The month I spent in Iowa felt long. The tension of living an unfamiliar life while enduring poor health made the time pass slowly. Still, the laws of nature ruled as they always do, the sun kept rising and setting, and finally my day of departure arrived. I was planning before returning to Japan to visit New York to see some old friends. Since my heart never took root in America the whole time I lived there, I had few friends worthy of the name. The following scene took place with one friend I did have, a Japanese woman roughly my age, known for her brilliant mind. We went to the same graduate school in the United States, and she was now a professor at a prestigious American university. I had heard the rumor that while working on her M.A. degree in Japan she had knocked other students out by reading Balzac’s entire oeuvre in the original. What knocked me out was her nonchalant remark, “I was good in math, too.” We nevertheless had one thing in common: our love of the classics of modern Japanese literature.
We met one evening at a Chinese restaurant uptown. Neither of us is much of a drinker, but we held our beer mugs like grown-up women should and picked up the dumplings with the long plastic chopsticks that Chinese restaurants in America invariably provide. In our tipsiness, we fumed as we lamented the world and bemoaned Japan.
Her face now red from the bit of beer she had had, my friend said saucily, “You know, when I was little, I used to think that novelists were incredibly smart people with really serious ideas — the most respected people in the whole world. And look at the writers now in Japan. They’ve got no brains. I just don’t feel like reading the crap they write.”
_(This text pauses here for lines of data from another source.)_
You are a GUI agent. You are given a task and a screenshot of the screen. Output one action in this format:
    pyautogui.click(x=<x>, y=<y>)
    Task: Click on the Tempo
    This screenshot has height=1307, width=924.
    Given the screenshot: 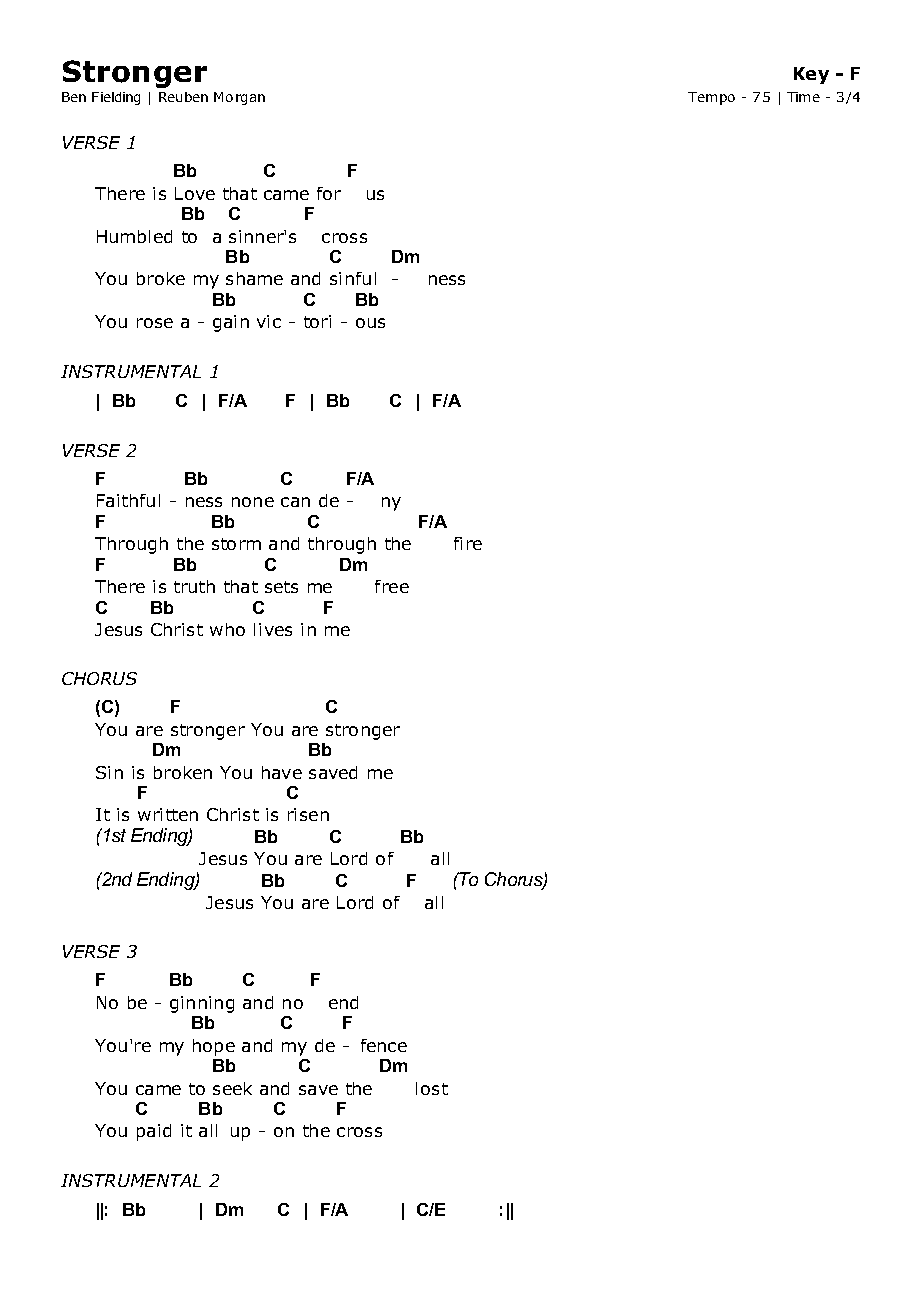 What is the action you would take?
    pyautogui.click(x=711, y=98)
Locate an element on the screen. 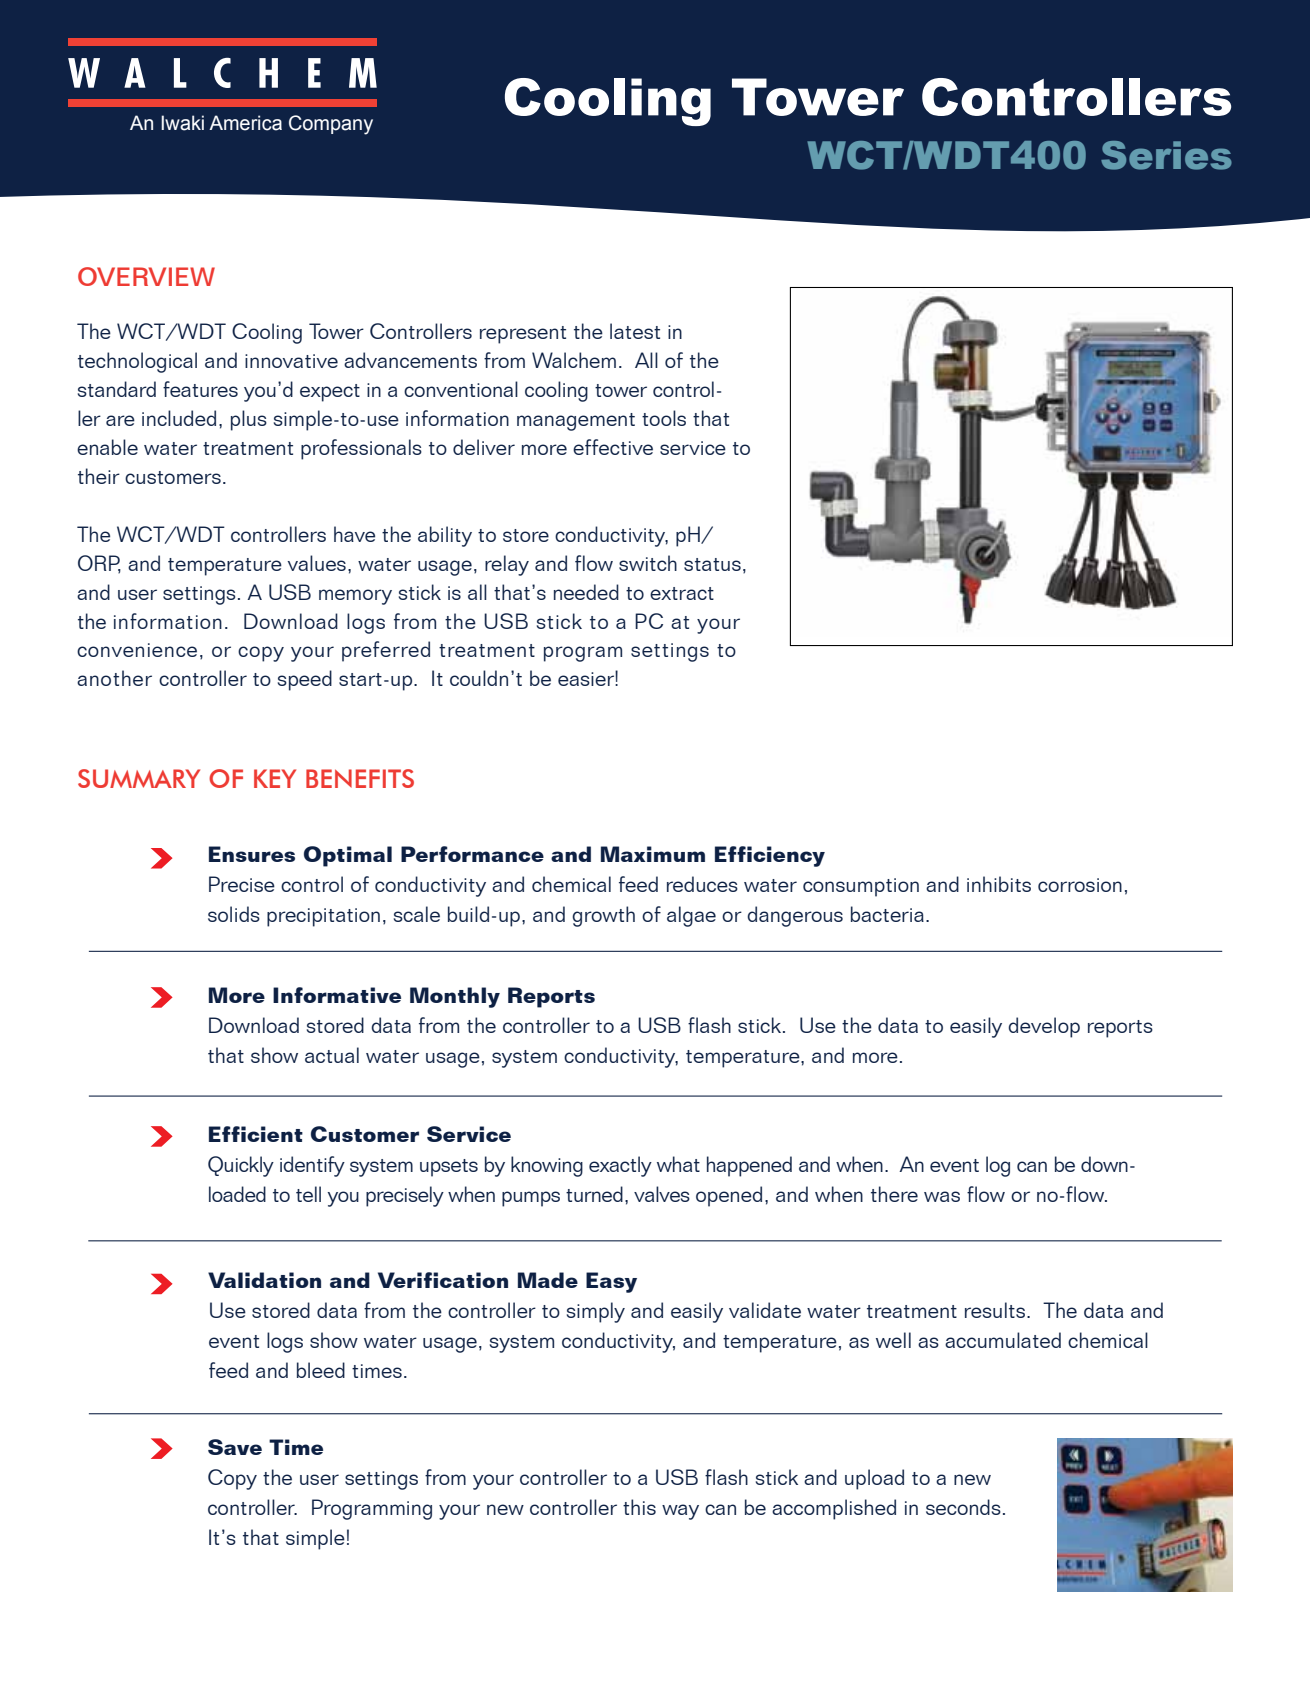  this is located at coordinates (639, 1507).
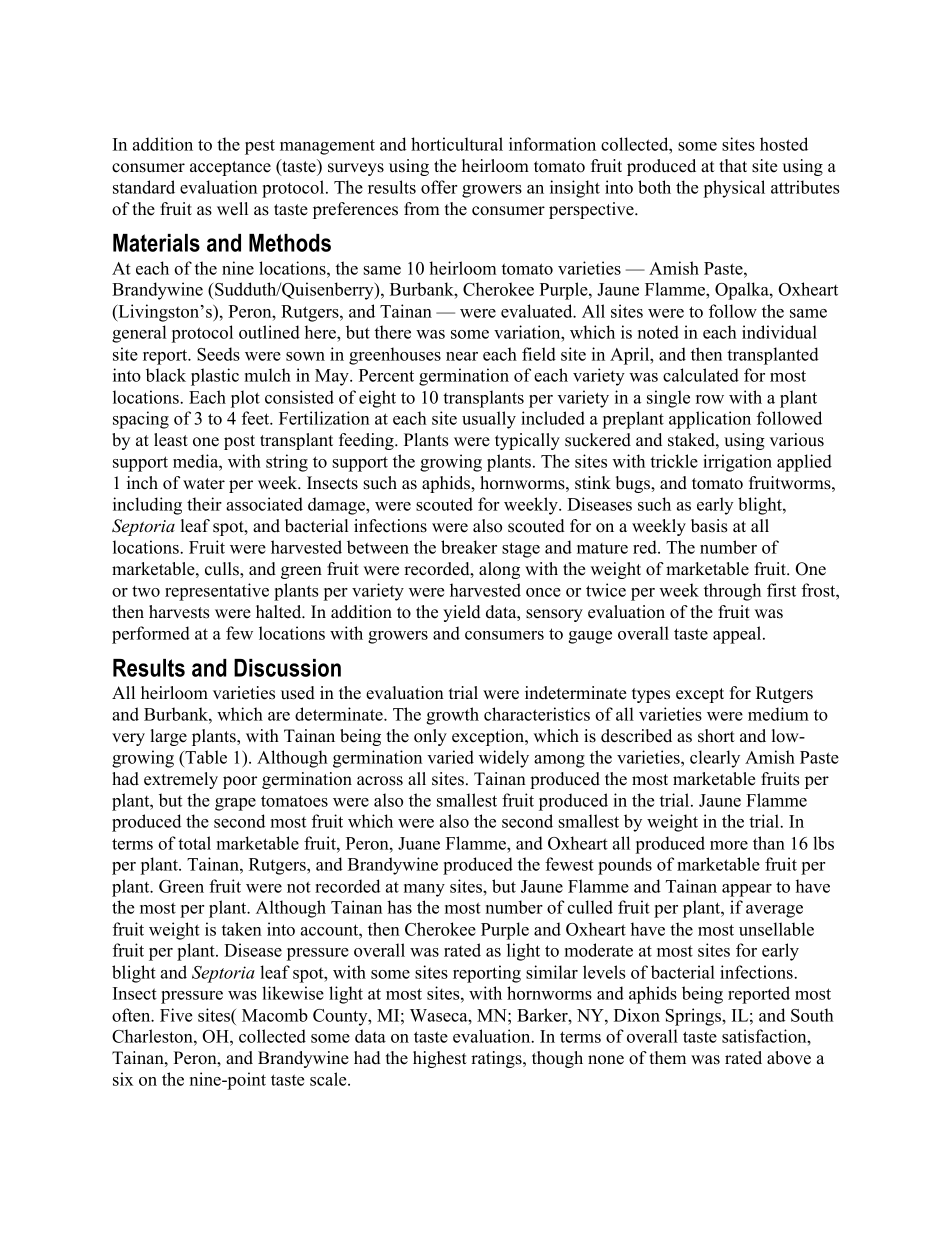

I have no idea what she thought of me. She has a vivacious mind with plenty of room for mischief, so she may have been coolly including me in the category of brainless writers of crap. But rather than feeling hurt, I nodded my own reddened face and eagerly acquiesced: “True, so true!” All the thoughts I had had during my month in Iowa came rushing back and circled in my inebriated mind.
Perhaps both she and I belong to a generation so thoroughly imbued with the classics of modern Japanese literature that we don’t know how to appreciate newer writing. Or perhaps most of the newer writing is in fact of lesser value. Long ago, while I was still living in the United States, whenever I thought of what it would be like to finally go back to Japan and start writing novels in Japanese, an image presented itself before my eyes of a deep forest where stately trees stood tall. I would write in their shadow, quietly and modestly, bits of trivial things befitting a woman. Though this was a sorry image for someone who was already getting a taste of gender equality, I had somehow assumed that my country would still be inhabited by men like the giants Fukuzawa Yukichi, Futabatei Shimei, Natsume Sōseki, Mori Ōgai, Kōda Rohan, Tanizaki Jun’ichirō—men of frightening intelligence, knowledge, and wit. It had never occurred to me that once I was back in my home country I might not be able to find any deep forest where stately trees stood tall. Yet that was what happened. I spotted a tree here and a tree there, but mostly the scenery was flat. Unsuited even for a poetic description like “bleak wasteland,” it was more like a playground where everything was small and clamorous — just juvenile. I was left to wonder whether my compatriots had forgotten that those men I so admired had even existed.